None of the above. The images of Christmas that came to us fused and confused geographies, histories, and iconographies: the stony, semi-arid, goat- and sheep-herding Holy Land with its jumbled, inhospitable terrain; the deep-forested European north, where the dire winter cold and darkness threaten to engulf the world forever.
Through some combination of its religious culture, its climate, its pastoral economy, its topography, and its commercial genius, 19th-century New England — farms and villages buttoned up against the cold, logs blazing on the hearth, and snug domesticity — became the American homeland of Christmas, even in South Carolina, where I was raised. Our Christmas cards might have been landscapes from the Holy Land or Victorian London, but instead they mostly showed generic scenes of the New England winter. The Christmas trees that went on sale in my town were fir or spruce from somewhere up that way, never one of our indigenous conifers. In many households, the local ecology’s only contribution to Christmas was unprocessed cotton — combed out, fluffed up, piled around the base, and draped over the lower twigs of the Christmas tree to evoke snow. It fooled nobody, and nobody ever questioned its appropriateness or considered its rich historical irony.
On Christmas Day in the morning, real snow was what we most dreamed of seeing, my sister and I. We never did. It came very rarely and always later in the winter. At best, we got frost, which in that humid, swampy, alluvial country, was thick, fuzzy, and soft, and made a glittering, if ephemeral, show on the scabby, anthill-pocked lawns of the neighborhood.
My father thought some things from the world of his growing had to change and some did not. One that did not was the Christmas tree. Every December, his kinfolk in the timber business would point him to one tract or another and tell him he was welcome to cut a tree there. He chose carefully — always a longleaf pine from a pair that grew too close together, so that removing one would free the other. The limbs and twigs of longleaf curve up like candelabra, with foot-long needles at the tips instead of candles. Once cut, the tree lacks the fragrance of New England fir — it smells like pure turpentine, evoking artists’ studios or disinfectants. Even when strung with lights and hung with baubles, the tree was airy, open, and skeletal, as though a modernist repudiation of the conventional tannenbaum aesthetic.

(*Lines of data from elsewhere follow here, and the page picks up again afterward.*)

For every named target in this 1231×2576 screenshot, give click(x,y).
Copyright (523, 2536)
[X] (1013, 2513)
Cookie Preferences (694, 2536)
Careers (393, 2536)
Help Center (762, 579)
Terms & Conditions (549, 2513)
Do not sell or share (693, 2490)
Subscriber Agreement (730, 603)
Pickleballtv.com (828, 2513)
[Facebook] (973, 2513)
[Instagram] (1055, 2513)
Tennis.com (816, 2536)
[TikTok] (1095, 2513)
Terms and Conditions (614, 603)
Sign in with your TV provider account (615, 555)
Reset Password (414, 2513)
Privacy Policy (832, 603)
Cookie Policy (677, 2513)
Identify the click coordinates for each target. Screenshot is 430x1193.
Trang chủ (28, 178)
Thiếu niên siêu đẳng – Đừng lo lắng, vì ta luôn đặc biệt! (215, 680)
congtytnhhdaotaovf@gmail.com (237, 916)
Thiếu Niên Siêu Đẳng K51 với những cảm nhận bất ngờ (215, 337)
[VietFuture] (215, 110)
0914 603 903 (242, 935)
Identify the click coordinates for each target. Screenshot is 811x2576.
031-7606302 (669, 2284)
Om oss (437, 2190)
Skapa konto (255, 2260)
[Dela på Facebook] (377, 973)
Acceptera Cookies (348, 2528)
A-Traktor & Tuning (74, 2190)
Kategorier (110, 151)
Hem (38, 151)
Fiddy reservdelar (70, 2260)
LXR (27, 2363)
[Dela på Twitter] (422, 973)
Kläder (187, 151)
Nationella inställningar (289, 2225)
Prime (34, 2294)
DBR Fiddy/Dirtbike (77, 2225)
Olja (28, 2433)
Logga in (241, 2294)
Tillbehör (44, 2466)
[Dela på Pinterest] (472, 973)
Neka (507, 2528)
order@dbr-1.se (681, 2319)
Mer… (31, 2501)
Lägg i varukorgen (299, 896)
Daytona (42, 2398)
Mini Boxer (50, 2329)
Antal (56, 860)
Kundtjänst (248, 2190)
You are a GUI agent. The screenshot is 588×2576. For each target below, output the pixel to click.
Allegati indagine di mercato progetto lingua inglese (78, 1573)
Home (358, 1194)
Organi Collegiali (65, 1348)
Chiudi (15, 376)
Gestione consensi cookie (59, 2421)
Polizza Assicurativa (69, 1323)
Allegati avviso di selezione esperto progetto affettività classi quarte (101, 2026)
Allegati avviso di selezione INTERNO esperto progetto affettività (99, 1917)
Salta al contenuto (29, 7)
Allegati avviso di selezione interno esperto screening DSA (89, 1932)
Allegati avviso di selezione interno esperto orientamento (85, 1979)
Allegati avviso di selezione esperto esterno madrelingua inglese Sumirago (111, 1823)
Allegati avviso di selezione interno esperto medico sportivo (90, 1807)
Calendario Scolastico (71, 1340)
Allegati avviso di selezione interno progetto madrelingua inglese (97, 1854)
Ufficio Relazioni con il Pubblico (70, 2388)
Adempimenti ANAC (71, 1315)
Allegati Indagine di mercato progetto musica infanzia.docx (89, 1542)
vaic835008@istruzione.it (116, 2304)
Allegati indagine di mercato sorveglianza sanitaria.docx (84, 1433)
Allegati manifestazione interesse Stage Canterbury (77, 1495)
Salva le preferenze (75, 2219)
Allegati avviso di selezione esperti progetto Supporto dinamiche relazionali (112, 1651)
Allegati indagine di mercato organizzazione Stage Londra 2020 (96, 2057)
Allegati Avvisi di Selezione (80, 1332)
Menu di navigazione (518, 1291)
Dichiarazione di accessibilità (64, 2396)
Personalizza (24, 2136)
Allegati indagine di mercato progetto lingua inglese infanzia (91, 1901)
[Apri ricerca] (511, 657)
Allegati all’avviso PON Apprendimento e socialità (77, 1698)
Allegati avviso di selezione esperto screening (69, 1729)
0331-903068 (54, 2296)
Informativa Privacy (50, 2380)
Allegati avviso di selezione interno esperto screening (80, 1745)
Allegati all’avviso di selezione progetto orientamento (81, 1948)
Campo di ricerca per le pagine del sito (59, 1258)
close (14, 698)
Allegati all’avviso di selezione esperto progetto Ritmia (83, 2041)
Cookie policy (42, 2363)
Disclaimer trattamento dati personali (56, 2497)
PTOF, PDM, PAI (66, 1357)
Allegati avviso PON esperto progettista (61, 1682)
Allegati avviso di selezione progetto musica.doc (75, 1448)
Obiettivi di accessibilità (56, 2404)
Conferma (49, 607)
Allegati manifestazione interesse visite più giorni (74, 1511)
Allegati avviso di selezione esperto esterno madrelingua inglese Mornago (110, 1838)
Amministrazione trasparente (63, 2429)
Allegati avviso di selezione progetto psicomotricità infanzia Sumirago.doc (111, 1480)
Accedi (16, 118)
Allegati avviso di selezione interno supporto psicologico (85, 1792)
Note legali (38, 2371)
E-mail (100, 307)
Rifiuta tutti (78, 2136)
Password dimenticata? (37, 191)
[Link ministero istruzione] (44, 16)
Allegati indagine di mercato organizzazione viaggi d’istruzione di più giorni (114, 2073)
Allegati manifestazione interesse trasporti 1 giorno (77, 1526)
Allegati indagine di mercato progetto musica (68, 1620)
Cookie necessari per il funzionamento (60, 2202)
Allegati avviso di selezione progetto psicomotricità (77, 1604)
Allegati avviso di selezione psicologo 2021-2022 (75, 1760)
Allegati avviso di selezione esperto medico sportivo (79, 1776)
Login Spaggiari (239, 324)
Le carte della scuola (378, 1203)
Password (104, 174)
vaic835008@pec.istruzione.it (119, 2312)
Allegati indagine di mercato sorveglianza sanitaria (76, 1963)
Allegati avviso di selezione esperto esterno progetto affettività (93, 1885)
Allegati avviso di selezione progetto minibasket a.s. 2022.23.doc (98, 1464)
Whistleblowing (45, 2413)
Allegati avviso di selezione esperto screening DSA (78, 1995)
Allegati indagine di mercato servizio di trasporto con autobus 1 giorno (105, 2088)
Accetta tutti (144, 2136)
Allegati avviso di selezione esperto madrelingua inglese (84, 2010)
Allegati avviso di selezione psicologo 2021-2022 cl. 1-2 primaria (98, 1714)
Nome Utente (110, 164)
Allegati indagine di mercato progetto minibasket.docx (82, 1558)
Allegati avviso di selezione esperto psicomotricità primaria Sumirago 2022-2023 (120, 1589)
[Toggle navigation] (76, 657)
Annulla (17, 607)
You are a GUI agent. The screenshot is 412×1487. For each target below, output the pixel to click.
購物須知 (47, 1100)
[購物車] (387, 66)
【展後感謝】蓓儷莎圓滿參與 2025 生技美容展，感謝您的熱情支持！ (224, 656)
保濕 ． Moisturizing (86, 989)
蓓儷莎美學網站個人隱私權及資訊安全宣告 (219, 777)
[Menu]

I moved to Maine 48 years ago. It’s been a quarter of a century since our family spent a Christmas in South Carolina. Instead, we cut a scruffy balsam from our woodlot, drag it in, deck it out. A wintery vigor and sharpness, tonic in their effects, comes into the house with it, and lingers a few days. Maine often seems closer to the world I grew up in than contemporary South Carolina does. But the landscape of Christmas has turned out to be the landscape of childhood. I look out at the white Christmas we often have up here, and in the mind’s eye, I see sweetgums and cypresses at the edge of the swamp. They are draped with long skeins of Spanish moss, which create an effect of antiquity, melancholy, and, strangely, peace on earth.